The term Puritan has typically been used as a term of derision intended to communicate an overly zealous reformist spirit. Those conservatives who have focused on the Puritans’ revolutionary character have tended to scorn Puritanism. In The New Science of Politics (1952), for example, Eric Voegelin elaborates on the criticisms of Richard Hooker and labels the Puritans gnostic revolutionaries. But other conservatives see Puritan traits as inherently conservative. In The Roots of American Order (1974), for example, Russell Kirk sees Puritanism in America as a bulwark against moral revolution and the modern spirit. Kirk also sees the “Puritan inheritance” as integral to understanding American political thought. Regardless of the intent or consequence of Puritan reforms, Puritan views on society, church, and state have become integral to the British and American worldview, especially the Puritans’ pessimism towards human nature and their hope for the victory of the church in history.
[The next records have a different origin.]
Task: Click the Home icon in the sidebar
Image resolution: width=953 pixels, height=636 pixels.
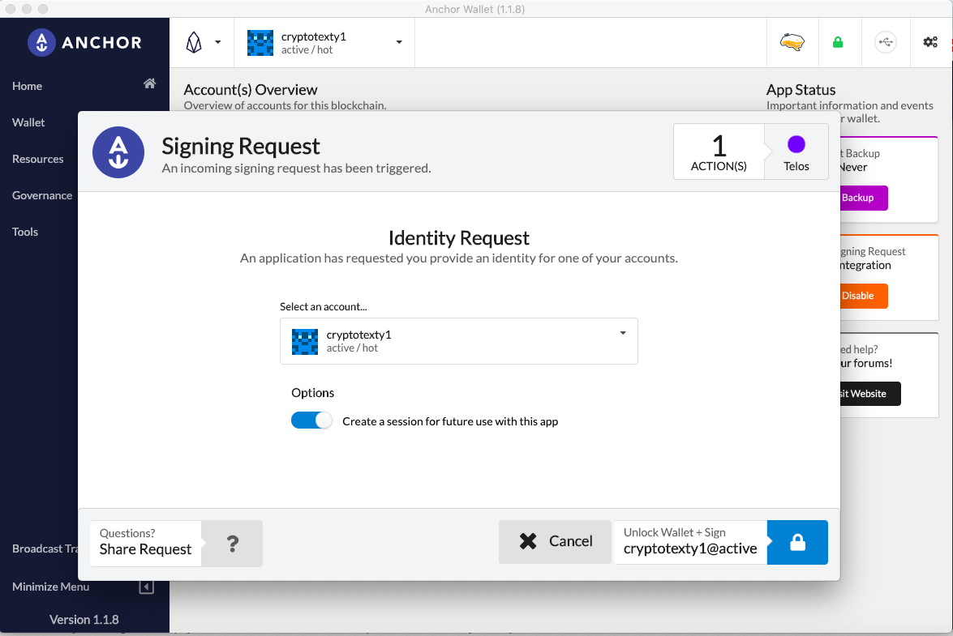Action: click(x=149, y=83)
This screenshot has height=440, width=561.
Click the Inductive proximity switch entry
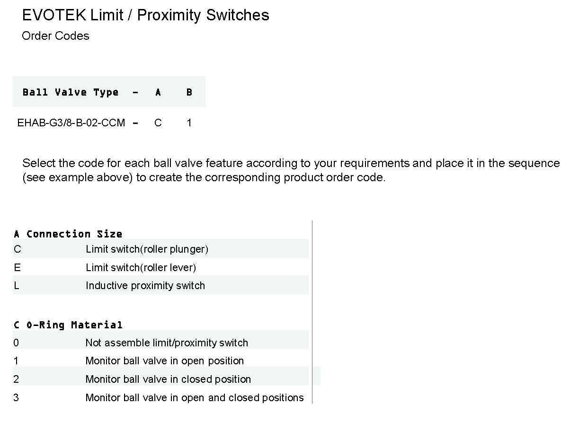145,285
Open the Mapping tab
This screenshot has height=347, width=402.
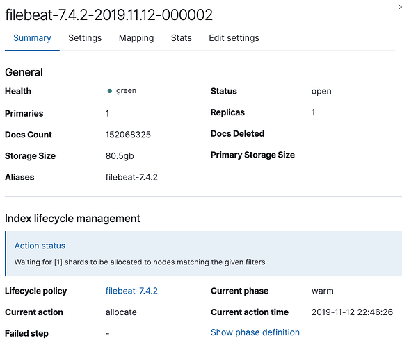tap(136, 38)
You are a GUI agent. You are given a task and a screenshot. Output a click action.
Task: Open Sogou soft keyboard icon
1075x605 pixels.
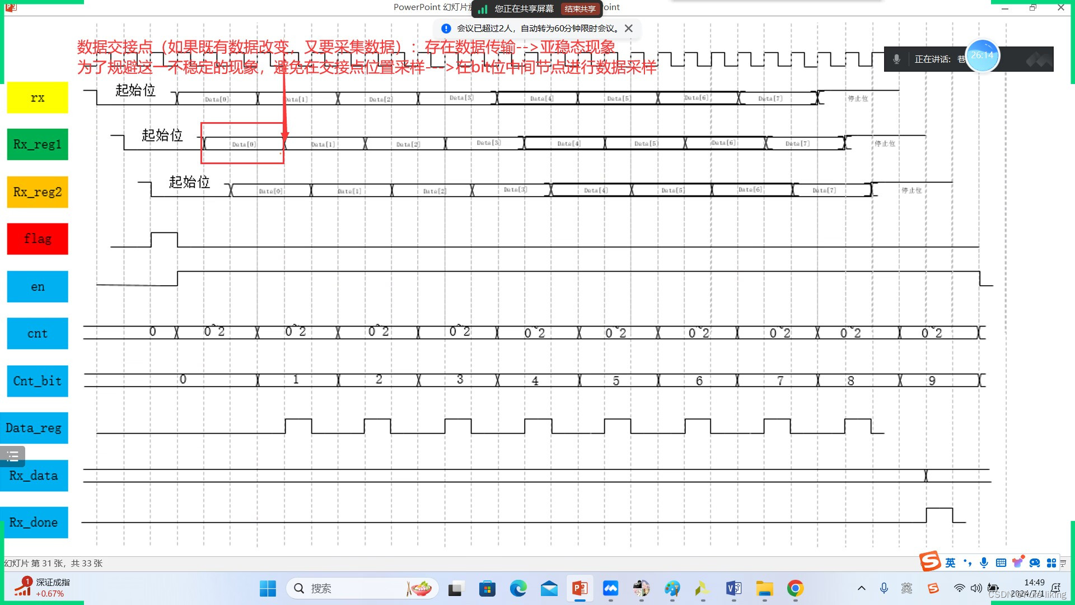[x=1001, y=563]
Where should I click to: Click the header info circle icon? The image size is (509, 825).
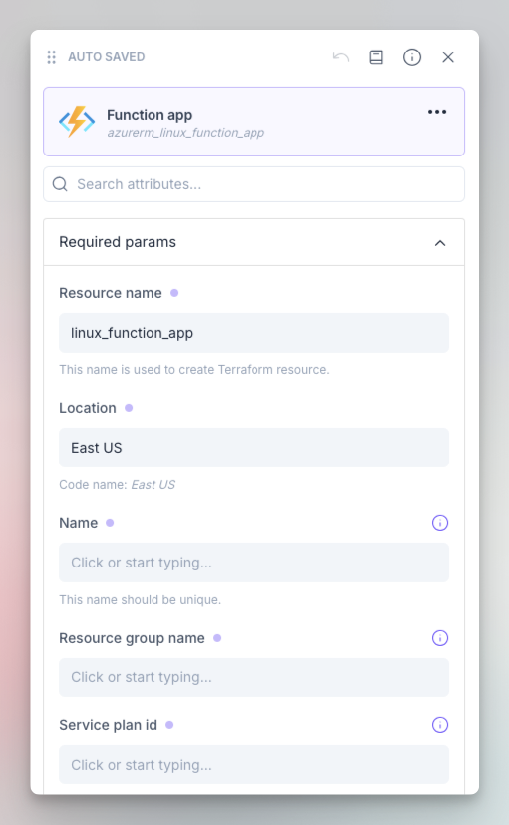(x=412, y=56)
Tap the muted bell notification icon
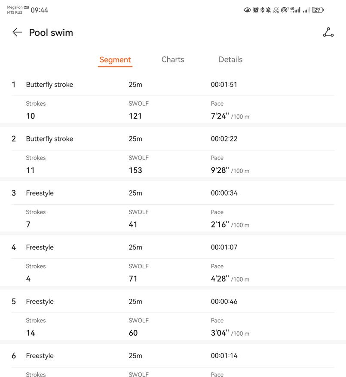This screenshot has width=346, height=377. coord(269,10)
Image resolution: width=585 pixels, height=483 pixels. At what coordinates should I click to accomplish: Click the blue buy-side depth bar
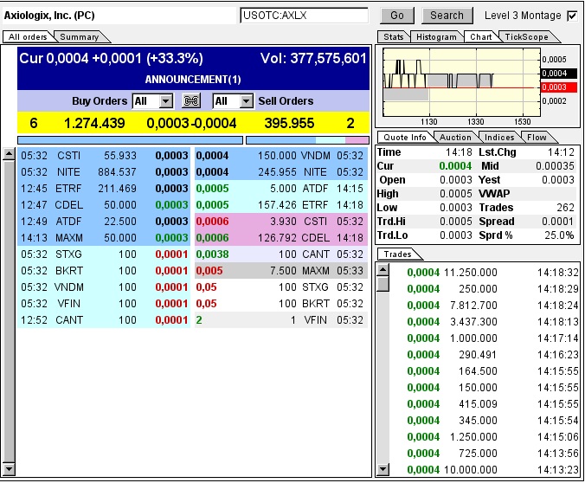click(131, 139)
Puritan worship services took place in buildings devoid of traditional ornamentation and were neither ceremonial nor liturgical. Exegetical and expository preaching rather than the sacraments formed the center of Puritan worship. Puritan church leaders rejected the traditional church calendar and its holidays as interfering with a simple and spiritual worship style that emphasized personal knowledge of the Bible and the pious duties of the laity. While the Puritans saw their efforts as the restoration of worship in the spirit of the early church, critics have charged that their reforms inevitably led from piety to rationalism. Whether this rationalism led to Unitarianism and transcendentalism in America is a subject of lingering debate.
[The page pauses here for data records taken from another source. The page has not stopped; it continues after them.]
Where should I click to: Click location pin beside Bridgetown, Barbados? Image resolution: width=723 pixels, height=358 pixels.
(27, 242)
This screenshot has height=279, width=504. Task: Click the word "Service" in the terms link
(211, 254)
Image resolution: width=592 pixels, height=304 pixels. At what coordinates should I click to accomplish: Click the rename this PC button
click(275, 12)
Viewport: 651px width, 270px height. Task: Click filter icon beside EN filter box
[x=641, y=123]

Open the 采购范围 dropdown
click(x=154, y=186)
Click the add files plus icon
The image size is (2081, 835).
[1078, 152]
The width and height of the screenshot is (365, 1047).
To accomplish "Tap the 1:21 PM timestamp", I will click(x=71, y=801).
In church governance, Puritans rejected formal and extensive hierarchy as “Popish.” Instead, Puritan churches favored a Congregational or Presbyterian structure that gave congregations varying degrees of autonomy and emphasized the leadership of ruling and teaching elders within the local church. Church members were expected to have a close knowledge of the Bible and to attend worship regularly. The Puritans’ emphasis on congregational autonomy and personal religious experience has led many to see them as a source of the democratic spirit in American politics. But such a claim must also take into account the Puritans’ emphasis on “calling” and their distrust of democratic civil government and antinomian theology. The Puritans did require education for all, but their requirement for the extensive training of clergy in particular discouraged the egalitarianism more characteristic of Methodists and Baptists. Indeed, the Puritans’ emphasis on higher education inspired them to found Harvard, Princeton, and other famous institutions.